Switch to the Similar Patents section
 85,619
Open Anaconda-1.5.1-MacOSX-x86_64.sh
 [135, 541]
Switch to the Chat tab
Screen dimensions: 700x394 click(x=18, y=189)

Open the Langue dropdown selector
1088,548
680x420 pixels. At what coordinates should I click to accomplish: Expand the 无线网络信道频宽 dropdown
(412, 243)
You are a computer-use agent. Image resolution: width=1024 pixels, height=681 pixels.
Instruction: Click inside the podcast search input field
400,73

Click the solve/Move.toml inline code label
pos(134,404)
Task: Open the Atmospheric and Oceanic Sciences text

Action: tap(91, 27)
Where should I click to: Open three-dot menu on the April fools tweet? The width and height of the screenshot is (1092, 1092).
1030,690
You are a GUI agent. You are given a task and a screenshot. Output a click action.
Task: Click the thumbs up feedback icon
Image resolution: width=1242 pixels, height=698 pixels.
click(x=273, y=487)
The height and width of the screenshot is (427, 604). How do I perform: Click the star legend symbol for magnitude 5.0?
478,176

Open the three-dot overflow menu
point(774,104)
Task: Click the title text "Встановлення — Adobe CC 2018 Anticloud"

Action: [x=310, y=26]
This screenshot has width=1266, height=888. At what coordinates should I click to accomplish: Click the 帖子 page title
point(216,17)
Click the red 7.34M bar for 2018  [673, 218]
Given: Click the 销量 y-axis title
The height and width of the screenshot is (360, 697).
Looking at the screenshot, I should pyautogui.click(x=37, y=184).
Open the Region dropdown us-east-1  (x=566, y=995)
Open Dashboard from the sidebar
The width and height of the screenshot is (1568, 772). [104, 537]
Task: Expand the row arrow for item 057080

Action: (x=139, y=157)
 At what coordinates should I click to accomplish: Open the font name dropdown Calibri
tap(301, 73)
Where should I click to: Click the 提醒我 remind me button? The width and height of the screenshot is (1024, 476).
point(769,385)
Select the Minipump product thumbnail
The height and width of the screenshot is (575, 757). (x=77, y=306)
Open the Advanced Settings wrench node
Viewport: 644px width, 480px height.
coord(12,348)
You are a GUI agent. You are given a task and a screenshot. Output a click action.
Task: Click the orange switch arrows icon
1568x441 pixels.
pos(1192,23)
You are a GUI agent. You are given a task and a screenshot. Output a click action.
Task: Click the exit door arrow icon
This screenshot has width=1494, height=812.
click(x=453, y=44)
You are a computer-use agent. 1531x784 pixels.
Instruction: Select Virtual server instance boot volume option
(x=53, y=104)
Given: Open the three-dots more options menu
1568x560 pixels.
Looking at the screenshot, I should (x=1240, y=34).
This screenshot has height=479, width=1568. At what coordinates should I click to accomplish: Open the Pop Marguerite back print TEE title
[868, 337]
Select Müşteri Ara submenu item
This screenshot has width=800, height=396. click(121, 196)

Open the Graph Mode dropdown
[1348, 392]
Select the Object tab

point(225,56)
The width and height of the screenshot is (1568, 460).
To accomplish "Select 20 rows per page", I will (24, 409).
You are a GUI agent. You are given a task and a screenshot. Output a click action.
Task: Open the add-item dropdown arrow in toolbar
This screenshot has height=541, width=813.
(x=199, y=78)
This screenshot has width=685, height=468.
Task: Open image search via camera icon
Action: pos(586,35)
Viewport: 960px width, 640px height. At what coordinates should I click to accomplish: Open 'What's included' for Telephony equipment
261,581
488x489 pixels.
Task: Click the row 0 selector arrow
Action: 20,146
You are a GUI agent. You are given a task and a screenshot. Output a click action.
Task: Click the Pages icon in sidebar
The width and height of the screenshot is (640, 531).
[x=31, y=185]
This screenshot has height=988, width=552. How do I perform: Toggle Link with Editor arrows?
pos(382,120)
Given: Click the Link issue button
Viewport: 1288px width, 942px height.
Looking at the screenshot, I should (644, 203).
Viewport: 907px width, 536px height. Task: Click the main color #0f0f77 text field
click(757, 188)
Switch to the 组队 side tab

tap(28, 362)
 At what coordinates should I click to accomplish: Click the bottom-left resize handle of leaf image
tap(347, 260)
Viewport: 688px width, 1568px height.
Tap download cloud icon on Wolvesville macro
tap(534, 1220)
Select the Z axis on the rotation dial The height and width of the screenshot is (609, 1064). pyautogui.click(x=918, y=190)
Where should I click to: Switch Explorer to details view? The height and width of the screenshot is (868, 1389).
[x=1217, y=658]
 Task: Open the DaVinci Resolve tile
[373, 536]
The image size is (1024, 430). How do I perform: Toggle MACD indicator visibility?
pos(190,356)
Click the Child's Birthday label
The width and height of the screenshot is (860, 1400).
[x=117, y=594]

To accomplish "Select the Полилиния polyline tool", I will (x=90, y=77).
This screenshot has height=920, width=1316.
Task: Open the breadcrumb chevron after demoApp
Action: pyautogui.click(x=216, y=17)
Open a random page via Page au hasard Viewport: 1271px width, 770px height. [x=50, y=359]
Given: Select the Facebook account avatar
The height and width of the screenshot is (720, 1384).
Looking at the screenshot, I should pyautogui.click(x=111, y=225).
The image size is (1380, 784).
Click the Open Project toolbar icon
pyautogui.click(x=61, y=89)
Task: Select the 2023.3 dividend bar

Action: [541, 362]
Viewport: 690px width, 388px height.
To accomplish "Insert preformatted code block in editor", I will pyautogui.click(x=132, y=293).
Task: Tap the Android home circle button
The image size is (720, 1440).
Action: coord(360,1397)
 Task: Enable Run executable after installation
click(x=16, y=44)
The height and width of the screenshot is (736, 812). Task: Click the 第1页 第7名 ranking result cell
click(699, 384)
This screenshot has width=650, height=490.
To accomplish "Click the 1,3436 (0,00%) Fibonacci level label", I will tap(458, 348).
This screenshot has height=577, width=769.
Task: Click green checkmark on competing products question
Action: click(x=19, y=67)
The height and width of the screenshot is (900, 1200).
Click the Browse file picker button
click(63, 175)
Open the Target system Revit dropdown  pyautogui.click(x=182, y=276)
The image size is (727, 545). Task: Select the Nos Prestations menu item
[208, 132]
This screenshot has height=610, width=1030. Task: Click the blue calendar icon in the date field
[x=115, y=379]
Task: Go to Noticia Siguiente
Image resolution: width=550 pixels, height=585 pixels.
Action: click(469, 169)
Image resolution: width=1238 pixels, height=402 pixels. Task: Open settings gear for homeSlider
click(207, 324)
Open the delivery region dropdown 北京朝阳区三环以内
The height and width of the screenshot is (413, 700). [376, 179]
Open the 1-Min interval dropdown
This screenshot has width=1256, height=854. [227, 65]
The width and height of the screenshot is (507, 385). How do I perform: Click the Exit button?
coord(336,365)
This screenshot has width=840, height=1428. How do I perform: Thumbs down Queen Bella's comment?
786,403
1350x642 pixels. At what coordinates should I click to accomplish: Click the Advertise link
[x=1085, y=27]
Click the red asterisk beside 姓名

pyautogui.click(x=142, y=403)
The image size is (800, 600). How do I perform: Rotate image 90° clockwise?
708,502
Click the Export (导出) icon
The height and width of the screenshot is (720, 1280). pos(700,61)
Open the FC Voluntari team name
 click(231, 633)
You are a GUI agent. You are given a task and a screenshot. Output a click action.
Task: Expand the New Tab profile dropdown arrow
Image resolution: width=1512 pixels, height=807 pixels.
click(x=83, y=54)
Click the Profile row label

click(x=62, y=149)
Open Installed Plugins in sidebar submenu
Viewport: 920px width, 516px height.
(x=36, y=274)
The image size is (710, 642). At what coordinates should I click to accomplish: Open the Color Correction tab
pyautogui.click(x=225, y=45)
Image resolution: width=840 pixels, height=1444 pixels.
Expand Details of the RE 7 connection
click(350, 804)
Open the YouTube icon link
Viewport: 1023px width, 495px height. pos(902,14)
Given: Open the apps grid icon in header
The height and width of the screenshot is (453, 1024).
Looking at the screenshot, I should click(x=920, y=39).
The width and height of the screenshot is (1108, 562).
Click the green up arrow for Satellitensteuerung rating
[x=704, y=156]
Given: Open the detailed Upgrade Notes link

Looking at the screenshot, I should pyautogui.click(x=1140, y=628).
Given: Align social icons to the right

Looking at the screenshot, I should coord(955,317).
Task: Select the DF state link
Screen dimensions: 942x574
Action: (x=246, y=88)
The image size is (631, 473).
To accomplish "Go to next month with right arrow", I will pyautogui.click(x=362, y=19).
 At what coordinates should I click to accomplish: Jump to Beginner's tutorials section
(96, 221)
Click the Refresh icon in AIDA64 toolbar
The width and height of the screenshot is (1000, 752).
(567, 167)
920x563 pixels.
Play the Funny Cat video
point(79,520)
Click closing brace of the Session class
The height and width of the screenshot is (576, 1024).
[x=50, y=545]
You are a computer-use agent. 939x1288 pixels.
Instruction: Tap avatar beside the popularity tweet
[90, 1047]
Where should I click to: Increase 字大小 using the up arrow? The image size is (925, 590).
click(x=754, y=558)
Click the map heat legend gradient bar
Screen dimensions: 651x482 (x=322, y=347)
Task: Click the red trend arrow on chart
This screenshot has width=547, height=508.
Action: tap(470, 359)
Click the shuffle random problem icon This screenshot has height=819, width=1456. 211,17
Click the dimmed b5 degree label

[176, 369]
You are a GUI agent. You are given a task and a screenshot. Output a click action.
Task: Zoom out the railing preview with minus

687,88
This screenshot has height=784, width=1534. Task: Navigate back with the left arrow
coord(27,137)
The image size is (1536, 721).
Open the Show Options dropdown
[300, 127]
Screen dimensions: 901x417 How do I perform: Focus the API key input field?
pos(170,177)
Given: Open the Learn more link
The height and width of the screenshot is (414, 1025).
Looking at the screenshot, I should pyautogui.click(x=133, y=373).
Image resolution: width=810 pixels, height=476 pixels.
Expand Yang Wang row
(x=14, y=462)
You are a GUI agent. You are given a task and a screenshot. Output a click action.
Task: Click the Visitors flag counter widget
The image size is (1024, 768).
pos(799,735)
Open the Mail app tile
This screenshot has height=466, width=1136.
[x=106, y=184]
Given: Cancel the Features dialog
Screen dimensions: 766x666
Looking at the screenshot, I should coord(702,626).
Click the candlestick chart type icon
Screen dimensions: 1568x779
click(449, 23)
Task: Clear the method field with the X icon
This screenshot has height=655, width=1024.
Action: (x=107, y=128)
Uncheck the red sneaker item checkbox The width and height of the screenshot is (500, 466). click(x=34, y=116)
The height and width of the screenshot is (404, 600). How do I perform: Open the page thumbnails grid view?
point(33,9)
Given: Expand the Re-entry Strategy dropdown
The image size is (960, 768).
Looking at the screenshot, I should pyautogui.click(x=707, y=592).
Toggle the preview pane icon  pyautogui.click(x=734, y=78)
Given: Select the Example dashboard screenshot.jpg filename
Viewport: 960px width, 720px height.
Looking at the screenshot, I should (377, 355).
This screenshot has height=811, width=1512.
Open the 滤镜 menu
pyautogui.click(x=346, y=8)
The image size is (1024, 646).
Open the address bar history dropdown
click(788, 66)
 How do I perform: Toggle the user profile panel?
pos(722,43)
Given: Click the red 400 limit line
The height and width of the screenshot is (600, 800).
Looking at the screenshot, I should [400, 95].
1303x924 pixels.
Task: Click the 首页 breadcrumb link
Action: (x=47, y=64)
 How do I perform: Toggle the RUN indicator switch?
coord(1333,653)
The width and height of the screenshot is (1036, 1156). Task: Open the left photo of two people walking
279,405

# [INSTRUCTIONS TO FOLLOW]
Count the lines in the listing above that contain the string "more", and give only the count.

# [SOLUTION TO THE PROBLEM]
2